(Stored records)
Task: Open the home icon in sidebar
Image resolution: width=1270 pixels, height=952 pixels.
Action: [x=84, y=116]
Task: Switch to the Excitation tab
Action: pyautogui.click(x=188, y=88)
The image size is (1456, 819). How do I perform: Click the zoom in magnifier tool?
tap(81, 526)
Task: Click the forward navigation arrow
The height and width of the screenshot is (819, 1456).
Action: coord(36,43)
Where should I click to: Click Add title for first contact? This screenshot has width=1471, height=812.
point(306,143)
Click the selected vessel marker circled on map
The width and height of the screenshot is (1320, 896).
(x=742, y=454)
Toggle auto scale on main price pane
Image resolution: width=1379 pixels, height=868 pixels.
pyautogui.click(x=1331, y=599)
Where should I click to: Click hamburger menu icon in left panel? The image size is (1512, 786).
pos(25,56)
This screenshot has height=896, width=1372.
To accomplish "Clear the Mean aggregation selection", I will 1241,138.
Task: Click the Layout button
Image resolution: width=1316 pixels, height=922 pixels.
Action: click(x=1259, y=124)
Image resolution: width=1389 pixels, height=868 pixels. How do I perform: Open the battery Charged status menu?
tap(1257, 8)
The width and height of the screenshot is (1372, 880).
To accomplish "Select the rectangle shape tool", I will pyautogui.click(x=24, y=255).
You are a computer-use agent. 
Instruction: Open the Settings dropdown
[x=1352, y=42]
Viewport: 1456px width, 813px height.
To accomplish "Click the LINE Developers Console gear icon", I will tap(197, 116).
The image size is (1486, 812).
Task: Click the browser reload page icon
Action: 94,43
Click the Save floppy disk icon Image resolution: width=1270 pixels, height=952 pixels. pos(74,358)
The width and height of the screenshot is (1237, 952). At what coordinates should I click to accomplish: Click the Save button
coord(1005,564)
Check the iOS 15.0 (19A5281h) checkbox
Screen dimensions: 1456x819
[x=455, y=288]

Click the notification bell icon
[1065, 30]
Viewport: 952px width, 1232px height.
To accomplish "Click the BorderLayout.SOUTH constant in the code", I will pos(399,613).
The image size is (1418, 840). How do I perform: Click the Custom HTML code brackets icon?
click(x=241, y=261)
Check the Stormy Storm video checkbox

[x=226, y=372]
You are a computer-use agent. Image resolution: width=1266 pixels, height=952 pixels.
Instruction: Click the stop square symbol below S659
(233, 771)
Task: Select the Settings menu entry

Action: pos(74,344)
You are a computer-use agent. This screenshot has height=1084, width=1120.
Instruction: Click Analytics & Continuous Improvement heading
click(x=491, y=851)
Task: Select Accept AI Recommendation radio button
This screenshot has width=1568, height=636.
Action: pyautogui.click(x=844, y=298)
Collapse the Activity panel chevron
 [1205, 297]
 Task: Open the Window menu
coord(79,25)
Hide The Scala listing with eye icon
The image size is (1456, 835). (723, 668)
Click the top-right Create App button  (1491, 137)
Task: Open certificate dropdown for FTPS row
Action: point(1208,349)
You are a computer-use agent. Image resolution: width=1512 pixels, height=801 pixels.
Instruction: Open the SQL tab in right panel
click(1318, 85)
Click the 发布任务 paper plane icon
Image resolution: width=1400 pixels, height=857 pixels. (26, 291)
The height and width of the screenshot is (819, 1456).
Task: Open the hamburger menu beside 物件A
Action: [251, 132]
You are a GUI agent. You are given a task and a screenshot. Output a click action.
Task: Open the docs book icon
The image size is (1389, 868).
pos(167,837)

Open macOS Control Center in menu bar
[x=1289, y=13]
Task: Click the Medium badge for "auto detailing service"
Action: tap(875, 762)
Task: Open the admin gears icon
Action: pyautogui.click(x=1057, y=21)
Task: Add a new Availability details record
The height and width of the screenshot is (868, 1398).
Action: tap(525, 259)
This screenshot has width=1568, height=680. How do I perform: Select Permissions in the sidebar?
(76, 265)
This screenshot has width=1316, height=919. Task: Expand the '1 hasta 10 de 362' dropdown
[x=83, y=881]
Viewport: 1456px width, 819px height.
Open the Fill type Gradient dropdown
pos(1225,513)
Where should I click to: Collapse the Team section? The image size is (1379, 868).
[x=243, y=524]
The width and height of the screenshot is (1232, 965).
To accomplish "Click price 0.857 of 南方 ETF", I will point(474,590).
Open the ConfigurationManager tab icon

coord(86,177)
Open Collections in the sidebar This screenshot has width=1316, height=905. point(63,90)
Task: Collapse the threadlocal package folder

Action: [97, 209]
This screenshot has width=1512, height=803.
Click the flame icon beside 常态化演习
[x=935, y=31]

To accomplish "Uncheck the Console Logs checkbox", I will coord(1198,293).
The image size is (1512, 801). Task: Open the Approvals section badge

Task description:
All the lines that hold the word "Viewport" must appear in the answer, copied from the records.

Output for this exercise:
Viewport: 1456px width, 813px height.
Viewport: 952px width, 1232px height.
Viewport: 1456px width, 819px height.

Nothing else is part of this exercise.